The kid looked up. "Yeah." A beat. "It's a nice room."

What he meant was: I'm glad we're here. I'm glad it's just us. I don't know how to say that.

What Nathan heard was: Fine. Whatever. Leave me alone.

Nathan nodded and went downstairs to unpack the kitchen. The HR packet was on the counter where the realtor had left it, thick manila envelope with the Roman Holdings logo embossed on the corner. He opened it while he organized the silverware drawer. Employment terms, health plan, relocation stipend, and near the back, a cream-colored insert with a different logo, a stylized collar and chain, tasteful, corporate. Domestic Staff Allocation Program. Fifteen thousand drahm credit at an approved local dealer. Valid for one standard domestic unit.

Nathan read it twice. Then he set it on the counter next to the toaster and went back to sorting forks.

Eggs

He woke to smoke.

Not the lazy smoke of a neighbor's grill but the sharp, acrid bite of something being destroyed in an enclosed space. He was out of bed before his brain caught up to his body, feet on the cold hardwood, boxers, no shirt, taking the stairs two at a time because smoke meant fire and fire meant his son and his son was the only thing in this house that mattered.

The kitchen was a war zone. Smoke curled from the skillet where two eggs had fused into a blackened membrane that looked like it had been fired in a kiln. The toaster had ejected two slices of what was now charcoal. The milk carton was on its side, a white trail running off the counter and pooling on the tile. The smoke alarm was screaming — a high, flat accusation from the ceiling that filled the entire first floor.

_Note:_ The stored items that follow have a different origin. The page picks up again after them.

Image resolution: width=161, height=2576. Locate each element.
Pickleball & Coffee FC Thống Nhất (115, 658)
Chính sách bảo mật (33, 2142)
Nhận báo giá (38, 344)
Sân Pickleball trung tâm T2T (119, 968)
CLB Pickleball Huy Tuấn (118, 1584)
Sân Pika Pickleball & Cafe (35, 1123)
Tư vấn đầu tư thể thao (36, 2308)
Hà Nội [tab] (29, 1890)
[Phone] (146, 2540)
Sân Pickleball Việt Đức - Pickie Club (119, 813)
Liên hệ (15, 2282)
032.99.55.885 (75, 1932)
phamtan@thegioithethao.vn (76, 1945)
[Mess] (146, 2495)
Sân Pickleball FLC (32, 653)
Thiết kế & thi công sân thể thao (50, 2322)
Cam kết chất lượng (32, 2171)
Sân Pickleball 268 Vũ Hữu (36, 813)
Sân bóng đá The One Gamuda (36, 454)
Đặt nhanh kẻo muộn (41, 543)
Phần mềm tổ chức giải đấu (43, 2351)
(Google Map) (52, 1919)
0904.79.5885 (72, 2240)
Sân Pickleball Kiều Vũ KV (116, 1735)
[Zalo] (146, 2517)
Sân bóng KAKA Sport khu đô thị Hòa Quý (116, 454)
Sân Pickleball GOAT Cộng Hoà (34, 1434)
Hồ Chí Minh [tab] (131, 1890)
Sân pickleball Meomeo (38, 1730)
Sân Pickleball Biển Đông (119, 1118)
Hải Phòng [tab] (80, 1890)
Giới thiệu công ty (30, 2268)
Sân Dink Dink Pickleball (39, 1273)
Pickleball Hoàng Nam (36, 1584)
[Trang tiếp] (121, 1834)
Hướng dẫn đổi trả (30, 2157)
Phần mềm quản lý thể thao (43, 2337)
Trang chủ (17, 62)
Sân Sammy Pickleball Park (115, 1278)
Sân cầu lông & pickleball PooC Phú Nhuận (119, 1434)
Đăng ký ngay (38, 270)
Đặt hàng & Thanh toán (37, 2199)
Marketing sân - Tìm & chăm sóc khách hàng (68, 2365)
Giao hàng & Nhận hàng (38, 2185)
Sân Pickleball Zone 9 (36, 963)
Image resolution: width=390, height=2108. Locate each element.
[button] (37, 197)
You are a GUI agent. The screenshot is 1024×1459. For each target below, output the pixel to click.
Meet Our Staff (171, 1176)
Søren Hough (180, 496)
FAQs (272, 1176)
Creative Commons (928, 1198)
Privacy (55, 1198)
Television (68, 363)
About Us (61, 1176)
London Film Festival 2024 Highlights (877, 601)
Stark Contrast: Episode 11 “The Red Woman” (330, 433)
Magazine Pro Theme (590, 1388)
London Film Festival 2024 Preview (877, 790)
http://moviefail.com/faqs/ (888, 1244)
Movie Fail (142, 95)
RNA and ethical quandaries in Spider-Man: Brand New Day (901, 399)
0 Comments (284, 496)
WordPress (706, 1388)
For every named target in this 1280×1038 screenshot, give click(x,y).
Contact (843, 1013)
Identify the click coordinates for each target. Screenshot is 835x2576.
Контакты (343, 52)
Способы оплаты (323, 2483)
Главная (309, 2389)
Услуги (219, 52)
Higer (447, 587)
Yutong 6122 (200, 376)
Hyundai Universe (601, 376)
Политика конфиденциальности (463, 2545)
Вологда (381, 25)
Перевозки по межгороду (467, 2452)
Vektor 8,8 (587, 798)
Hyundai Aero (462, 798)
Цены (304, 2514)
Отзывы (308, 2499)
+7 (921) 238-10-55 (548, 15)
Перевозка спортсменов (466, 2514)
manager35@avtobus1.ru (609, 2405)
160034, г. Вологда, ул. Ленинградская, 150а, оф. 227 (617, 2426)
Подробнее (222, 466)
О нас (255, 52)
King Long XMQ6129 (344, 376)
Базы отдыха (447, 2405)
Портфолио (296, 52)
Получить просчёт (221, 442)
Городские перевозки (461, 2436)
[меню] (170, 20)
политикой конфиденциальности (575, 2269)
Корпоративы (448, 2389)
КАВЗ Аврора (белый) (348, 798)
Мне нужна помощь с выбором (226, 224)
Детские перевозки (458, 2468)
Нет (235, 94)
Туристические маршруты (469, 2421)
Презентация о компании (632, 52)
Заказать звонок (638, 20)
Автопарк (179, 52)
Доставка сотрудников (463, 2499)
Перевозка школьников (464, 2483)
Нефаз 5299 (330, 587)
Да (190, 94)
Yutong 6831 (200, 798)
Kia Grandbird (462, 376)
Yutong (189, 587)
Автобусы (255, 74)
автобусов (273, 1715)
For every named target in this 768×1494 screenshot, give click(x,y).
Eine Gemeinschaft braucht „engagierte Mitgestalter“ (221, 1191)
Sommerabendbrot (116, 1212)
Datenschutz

And there was his boy. Standing in the middle of it all with a spatula in one hand and a look on his face that Nathan recognized from twelve years of single parenting: devastated, completely, like a kid who'd tried very hard to do something right and watched it come apart.

Nathan grabbed the towel off the oven handle and waved it under the detector until the screaming stopped. The silence that followed was worse. It was the kind of silence that waited for someone to assign blame.

He looked at his son. The kid's chin was trembling. Just barely, just enough that most people would have missed it, but Nathan had been reading that chin for eighteen years and he knew exactly what it meant: I'm about to cry and if you acknowledge it I'll die.

So Nathan laughed.

It came out before he could shape it, and it was the real thing — not the social laugh he used with colleagues or the encouraging laugh he used with his son when the kid struck out in Little League. This was delight. Pure, involuntary, physical delight at the sight of his boy trying to make a home in a kitchen full of smoke. The sound filled the room and Nathan felt something in his chest open like a fist unclenching, and for just a second he wanted to cross the three feet between them and pull the kid against his chest and hold him there until the trembling stopped.

He didn't. He glanced at the clock — 7:40, orientation packet said the shuttle bus to the new office left from the corner at 8:15, and today was the day he would meet the regional VP who'd signed off on his transfer. He couldn't be late. He couldn't be the new guy who walked in smelling like smoke with egg on his cuffs.

He put his hand on his son's shoulder. The shoulder was warm through the t-shirt, and the bone underneath was broader than Nathan remembered. When had the kid's shoulders gotten this wide? Nathan left his palm there a beat too long, then found his voice and made it casual.

"Hey. Don't worry about it, kid. The company gives us a domestic allocation — we'll go pick one up this weekend. You won't have to deal with any of this."

He felt the shoulder tense under his hand. The kid's face shut like a visor dropping. Nathan squeezed once — the reassuring-father squeeze, the it's going to be fine squeeze he'd been deploying since the divorce — and went upstairs to shower.

By the time he came back down, dressed, briefcase in hand, his son was sitting at the counter with his headphones on, staring at a bowl of cereal he wasn't eating. The burned eggs were still in the skillet. The milk trail had dried on the tile. The HR packet sat on the counter between them, cream-colored insert visible, the collar-and-chain logo facing up.

"I'll be back by six," Nathan said. "There's grocery money in the drawer if you want to go out."

The headphones stayed on. The kid might have nodded. Nathan stood in the doorway for three seconds, looking at his son's back — the t-shirt wrinkled from sleep, the dirty-blond hair falling over the headphone band, the studied stillness of a person who has decided to stop participating in the conversation.

He wanted to say something. Something that would crack the headphones open and bring the kid back to the version of himself who'd woken up early and burned eggs because he wanted to make a home for his father. But the words were somewhere in the middle of Nathan's chest, tangled in the same place they always tangled, and the shuttle left in twenty minutes, and his son's back looked so much like his own back at eighteen that looking at it hurt in a way he couldn't name.

"See you tonight," he said, and left.

The door closed. The house was quiet. Eli took off his headphones and looked at the spot on his shoulder where his father's hand had been. He could still feel it — not the pressure but the shape. Five fingers, a broad palm, the weight of the man who made him settling into the thin layer of cotton and the muscle underneath.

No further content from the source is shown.